12. [right-angled triangles by joining 3 vertices of regular 18-sided polygon] unsure
13. [years] 143
14. [perimeter] 035
15. [shaded triangle inside 36 small equilateral triangles] didn't get an answer in time but now I think it might be 120
16. [3f(x)] 087
17. [1 to 10 is written out 10 times; students rub 2 numbers out and replace with their sum + 1] 649
18. [sum] 21 is the smallest number so answer is 21^2 = 441
19. [mean of 3-digit primes that are 21 less than a square] (379 + 463)/2 = 421
20. [barcode with width 12, black strips at either end and black and white strips of length 1/2] unsure

But given that I spent about 3 minutes on each question, there's likely to be some mistakes in my answers.
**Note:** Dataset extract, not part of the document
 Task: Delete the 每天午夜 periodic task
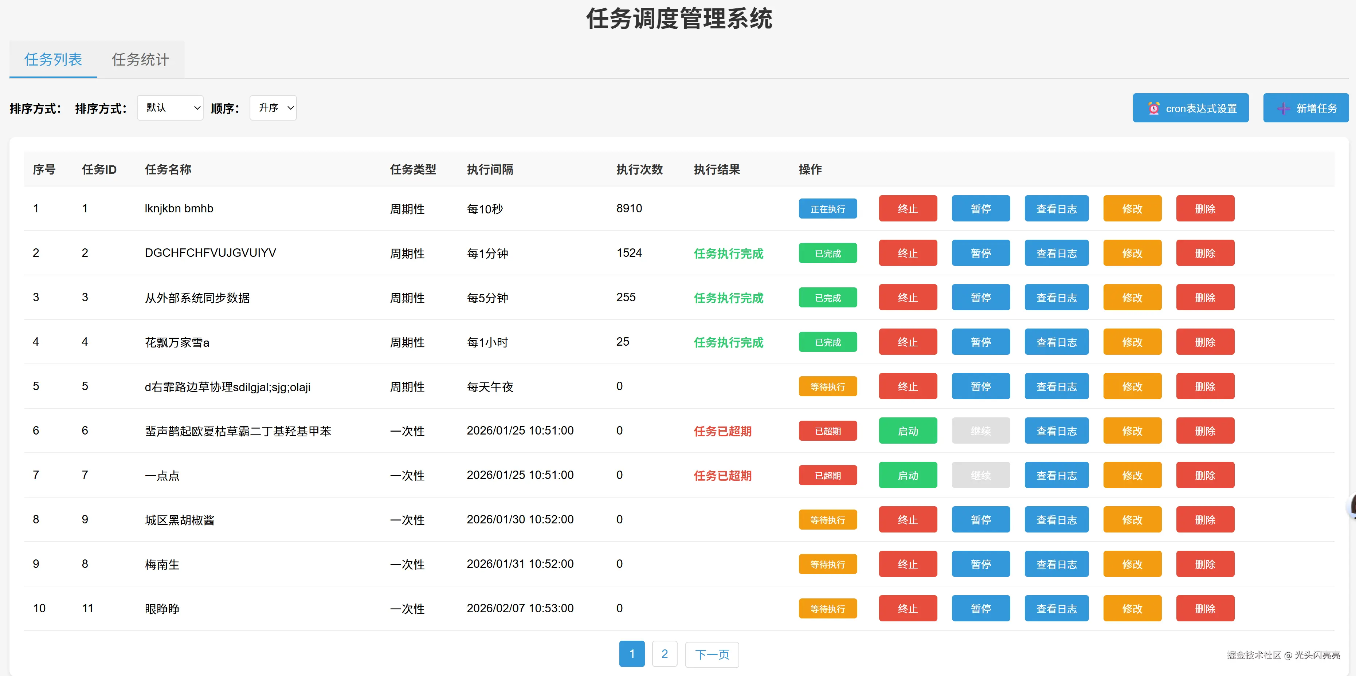[1204, 387]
If anyone wants the exact wording of any of the questions, I can type them up.


Did the Kangaroo after the Olympiad this morning, my brain was fried haha :s-smilie:

I agree with your answers mostly:

5. 009 I think
9. I got 256, you don't need to work out the radii of the two circles.
10. You're right ahhhh, I completely ignored BIDMAS and added brackets i.e. (1+2)x3x4x5x6=1080 therefore 005.
11. I'm glad you got 183 because that's what I put and I wasn't checking my counting.
12. Gonna look at this later, couldn't think of a neat way of doing it earlier.
15. Yeah I got 120 using trig
17. Do you mean 064?
18. Don't be too upset Lauren, I squared 21 and got 442. Like how is that even a possibility hahahaha oops.
20. Ran out of time, will probably look at that if I get time later.
Original post by danielley
Did the Kangaroo after the Olympiad this morning, my brain was fried haha :s-smilie:

I agree with your answers mostly:

5. 009 I think
9. I got 256, you don't need to work out the radii of the two circles.
10. You're right ahhhh, I completely ignored BIDMAS and added brackets i.e. (1+2)x3x4x5x6=1080 therefore 005.
11. I'm glad you got 183 because that's what I put and I wasn't checking my counting.
12. Gonna look at this later, couldn't think of a neat way of doing it earlier.
15. Yeah I got 120 using trig
17. Do you mean 064?
18. Don't be too upset Lauren, I squared 21 and got 442. Like how is that even a possibility hahahaha oops.
20. Ran out of time, will probably look at that if I get time later.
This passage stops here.